Münafıklar tüm bu istihbarat faaliyetlerini adeta şeytani bir dürtüyle gerçekleştirmişlerdir. Ruhlarındaki dünya hırsını, küfre olan hayranlıklarını ve insanların gözüne girebilme arzusunu gören şeytan, münafıklarla adeta derin bir transa geçer. Ve şeytanın ilhamıyla münafıklar, artık küfre istihbarat sağlamayı kendilerince 'kutsal bir görev' olarak görmeye başlarlar. Müslümanlardan gizli ve sinsice bir şeyler yapmanın ve bunun sonucunda da gizli menfaatler elde edebileceklerini ummanın verdiği heyecan, münafığın ruhunda şeytani bir haz oluşturur.
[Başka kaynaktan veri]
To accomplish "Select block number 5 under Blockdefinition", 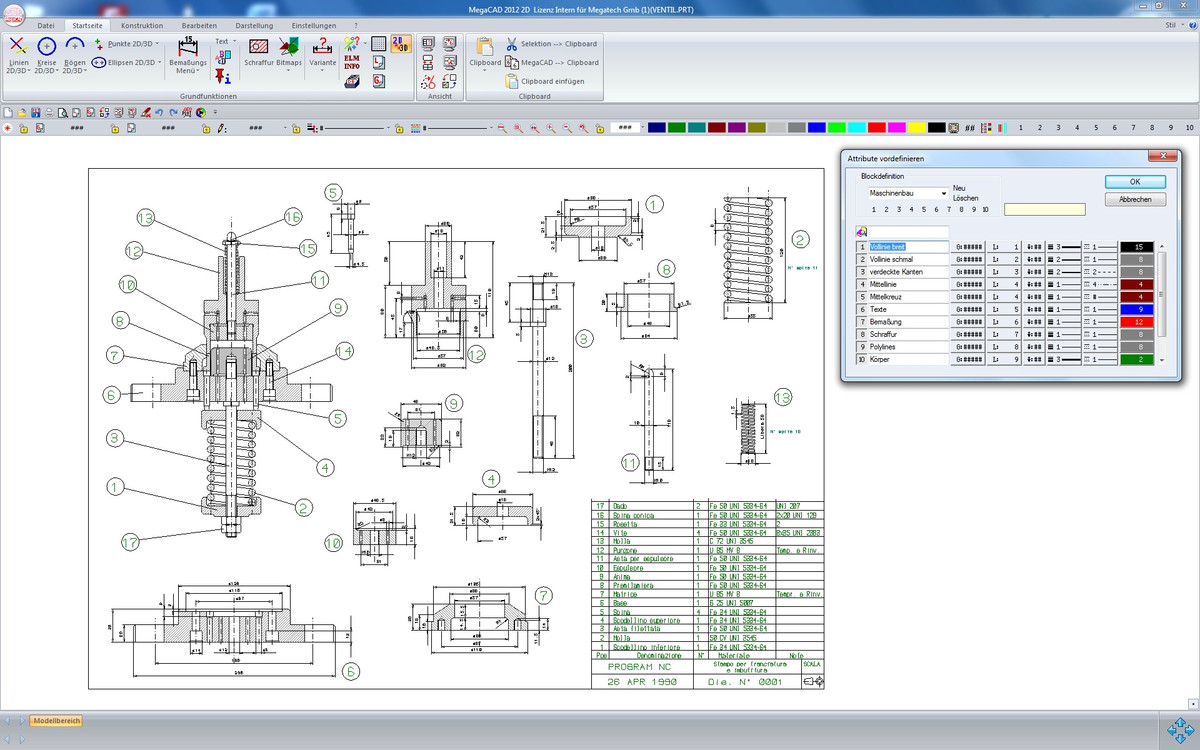I will [922, 209].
Kuran'da "Arada bocalayıp dururlar. Ne onlarla, ne bunlarla…" (Nisa Suresi, 143) ayetiyle bildirildiği gibi, münafıklar ne inkar edenlerden ne de Müslümanlardan yana bir tavır içindedirler. İnananlarla birlikte olmalarına rağmen, küfre karşı çok daha derin bir özenti ve hayranlık duyarlar. Bu yüzden de mümkün olan her imkanda, onlarla olan yakınlıklarını artırmaya ve ilişkilerini daha da güçlendirmeye çalışırlar.
Dolayısıyla münafıkların bu bakış açılarını bilen inkar edenlerin, kalpleri iman ile küfür arasında gidip gelen bu kimselere yanaşmaları ve onları istedikleri gibi yönlendirebilmeleri son derece kolay olur. Küfre hayranlık duyan münafıklar, toplumda -kendi cahiliye kriterlerine göre- sükseli yerlere gelebilmiş kişilerle, az da olsa bir yakınlık kurabilmek için ne gerekiyorsa yapmaya hazırdırlar. Dünyaca tanınan bir gazetenin bir köşe yazarı, ünlü bir TV kanalında program yapımcısı, adı duyulmuş bir siyasi-analist, önde gelen bir düşünce kuruluşunun yöneticisi veya önemli bir vakfın kurucusu konumundaki insanlarla sadece tanışabilme ya da onlara kendi isimlerini duyurabilme ihtimali bile, münafık karakterli insanlarda büyük bir heyecan yaratır. Onlarla sadece birkaç kelime olsun konuşabilmek ve dikkatlerini çekip beğenilerini kazanabilmek için, kendilerini önemli, yetenekli ve söz sahibi biriymiş gibi tanıtmaya çalışırlar. İleride bir gün bu insanların sahip olduğu makam, mevki ve itibar gibi imkanlardan, bir ihtimal dahi olsa istifade edebilme umudu içerisindedirler. Belki bir gün onların da ünlü bir dergi ya da gazetede köşe yazısı çıkabilecek, belki ünlü ve yabancı bir TV kanalında kısa da olsa bir görünüp birkaç kelime edebilme imkanı yakalayabileceklerdir. Böyle fırsatları kullanabilmek, münafıklar için dünyadaki her şeye bedeldir.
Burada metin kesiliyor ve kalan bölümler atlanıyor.